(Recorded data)
[Start of Attachment]
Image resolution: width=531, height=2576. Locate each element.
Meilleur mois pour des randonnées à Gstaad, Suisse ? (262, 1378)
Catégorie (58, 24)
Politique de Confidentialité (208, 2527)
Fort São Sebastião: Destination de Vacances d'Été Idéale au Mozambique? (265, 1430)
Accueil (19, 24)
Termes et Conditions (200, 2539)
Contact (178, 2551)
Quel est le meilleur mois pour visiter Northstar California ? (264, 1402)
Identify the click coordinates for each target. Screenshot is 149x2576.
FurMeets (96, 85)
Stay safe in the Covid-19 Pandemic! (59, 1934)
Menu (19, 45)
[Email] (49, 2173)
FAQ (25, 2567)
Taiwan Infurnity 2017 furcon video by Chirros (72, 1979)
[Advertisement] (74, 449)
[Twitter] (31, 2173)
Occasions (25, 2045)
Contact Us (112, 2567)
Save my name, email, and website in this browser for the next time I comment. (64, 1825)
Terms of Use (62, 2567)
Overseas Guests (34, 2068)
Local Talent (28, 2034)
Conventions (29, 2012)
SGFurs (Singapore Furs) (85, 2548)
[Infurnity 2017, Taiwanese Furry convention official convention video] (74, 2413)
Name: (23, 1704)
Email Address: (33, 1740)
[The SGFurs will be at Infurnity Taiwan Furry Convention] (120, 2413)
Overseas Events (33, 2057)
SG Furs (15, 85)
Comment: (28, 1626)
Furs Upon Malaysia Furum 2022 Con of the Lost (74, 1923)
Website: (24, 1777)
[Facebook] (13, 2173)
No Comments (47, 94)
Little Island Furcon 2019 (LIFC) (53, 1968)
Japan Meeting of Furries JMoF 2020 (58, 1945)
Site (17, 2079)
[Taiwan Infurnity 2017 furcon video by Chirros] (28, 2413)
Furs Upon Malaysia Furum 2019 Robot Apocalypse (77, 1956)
[End of Attachment]
TASK PROMPT: Retype the records in full. Keep every line identical to the original.

TASK RESULT:
Image resolution: width=531, height=2576. Locate each element.
Meilleur mois pour des randonnées à Gstaad, Suisse ? (262, 1378)
Catégorie (58, 24)
Politique de Confidentialité (208, 2527)
Fort São Sebastião: Destination de Vacances d'Été Idéale au Mozambique? (265, 1430)
Accueil (19, 24)
Termes et Conditions (200, 2539)
Contact (178, 2551)
Quel est le meilleur mois pour visiter Northstar California ? (264, 1402)
Identify the click coordinates for each target. Screenshot is 149x2576.
FurMeets (96, 85)
Stay safe in the Covid-19 Pandemic! (59, 1934)
Menu (19, 45)
[Email] (49, 2173)
FAQ (25, 2567)
Taiwan Infurnity 2017 furcon video by Chirros (72, 1979)
[Advertisement] (74, 449)
[Twitter] (31, 2173)
Occasions (25, 2045)
Contact Us (112, 2567)
Save my name, email, and website in this browser for the next time I comment. (64, 1825)
Terms of Use (62, 2567)
Overseas Guests (34, 2068)
Local Talent (28, 2034)
Conventions (29, 2012)
SGFurs (Singapore Furs) (85, 2548)
[Infurnity 2017, Taiwanese Furry convention official convention video] (74, 2413)
Name: (23, 1704)
Email Address: (33, 1740)
[The SGFurs will be at Infurnity Taiwan Furry Convention] (120, 2413)
Overseas Events (33, 2057)
SG Furs (15, 85)
Comment: (28, 1626)
Furs Upon Malaysia Furum 2022 Con of the Lost (74, 1923)
Website: (24, 1777)
[Facebook] (13, 2173)
No Comments (47, 94)
Little Island Furcon 2019 (LIFC) (53, 1968)
Japan Meeting of Furries JMoF 2020 (58, 1945)
Site (17, 2079)
[Taiwan Infurnity 2017 furcon video by Chirros] (28, 2413)
Furs Upon Malaysia Furum 2019 Robot Apocalypse (77, 1956)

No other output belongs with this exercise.